The resounding success of the Indian space programme, particularly the lunar mission, Chandrayaan, and the Mars Orbiter Mission in recent years, has made the Indian Space Research Organisation (ISRO) a household name. After every successful launch, stories about the ‘humble’ beginnings of India’s foray into space are written, accompanied invariably with a picture of a man cycling around with a rocket cone on the carrier in the Thumba rocket launching station in Kerala. That cycling man is rocket scientist C.R. Sathya, and it was shot by the great Henri Cartier-Bresson in the formative years of the Thumba Equatorial Rocket Launching Station (TERLS). The only mode of moving around the vast range then was by cycle, and rocket parts were carried on cycles or bullock carts, as revealed in this book by pioneering space scientist Ramabhadran Aravamudan, along with his journalist-wife Gita Aravamudan.
Another picture that went viral around the time A.P.J. Abdul Kalam became president shows him crouched on the floor, trying to fix a rocket payload with another colleague, who is shirtless. This picture was also shot by Cartier-Bresson in the church building from where TERLS labs operated, and the man in vests is Aravamudan. “We had no fans, let alone air-conditioning. It was so unbearably hot that I had removed my shirt. Kalam was getting anxious as the wretched payload unit would not sit properly.... Neither of us bothered about the old man with the camera who had wandered in....,” Aravamudan recalls in the book. Someone like Aravamudan, who was handpicked by Vikram Sarabhai even before Thumba became a rocket launching site, is clearly well placed to tell such stories. The personal history of ISRO penned by this great scientist takes readers on a gripping journey of India’s space programme from day one in 1962, when ISRO was just a spark in the mind of Sarabhai.

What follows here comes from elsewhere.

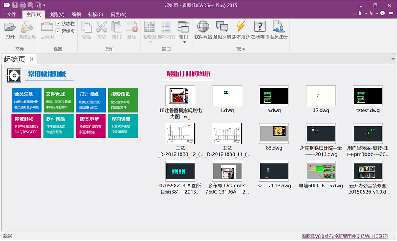Expand the document tab list arrow at right
The image size is (397, 241).
[x=392, y=59]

The book is revelatory on many counts. For instance, very little was known about help from foreign space agencies like NASA in the initial years, except that the Nike Apache rockets launched from ThuMBA came from the American space agency. While there was no formal transfer of knowhow for design, engineering, telemetry and propellant making, information flowed through personal visits, training and equipment which was loaned or gifted. Aravamudan’s training started with a visit to some facilities of NASA, along with three other young engineers. Kalam later joined the group. The group of young recruits participated in fabrication and testing of radar and telemetry ground station, which was later shipped to Thumba. Since Thumba was declared as a UN facility for sounding rocket experiments, it attracted scientists from space agencies from the USSR, France, Germany, Japan and so on. Knowing well that he was entering an area of endeavour in which India had little expertise, Sarabhai made aggressive attempts to attract talented Indians from America and elsewhere. Advertisements were placed in foreign newspapers and journals for NRI engineers and scientists. The first lot, at the Physical Research Laboratory (the cradle of the space programme) in the 1950s, all came from America—E.V. Chitnis, P.D. Bhavsar, S.R. Thakore, Vasant Gowarikar, Muthunayagam and others. After ISRO became a separate entity in 1969, Sarabhai dispatched Aravamudan, Ramakrishna Rao and Y.J. Rao on a world tour of all major space agencies. By now, the space programme had moved from sounding rockets to the next stage—planning for launch vehicles and satellites as well as a launching station at Sriharikota. The book has detailed the experience of this familiarisation trip, which covered major facilities of NASA, the European Space Agency and aerospace companies like Rolls Royce: “It all looked almost like science fiction to us then. We never imagined we would ever have anything like that in India.”
Aravamudan has successfully conveyed the excitement, twists and turns, successes and failures associated with maturing of the space programme from sounding rockets to inter-planetary missions. In doing so, the author has not glossed over sensitive or unpleasant matters, such as Sarabhai’s troubled marriage or the infamous ISRO spy scandal. Overall, the book is a nice exposition of the space programme and provides an insight into the ‘ISRO Way’ of executing large and technologically challenging projects. It has more value since it comes from the man who has seen it and done it all. The book, written in a lucid and accessible style, is a welcome addition to the small but growing literature on India’s space programme and on the development of science in the post-independence period.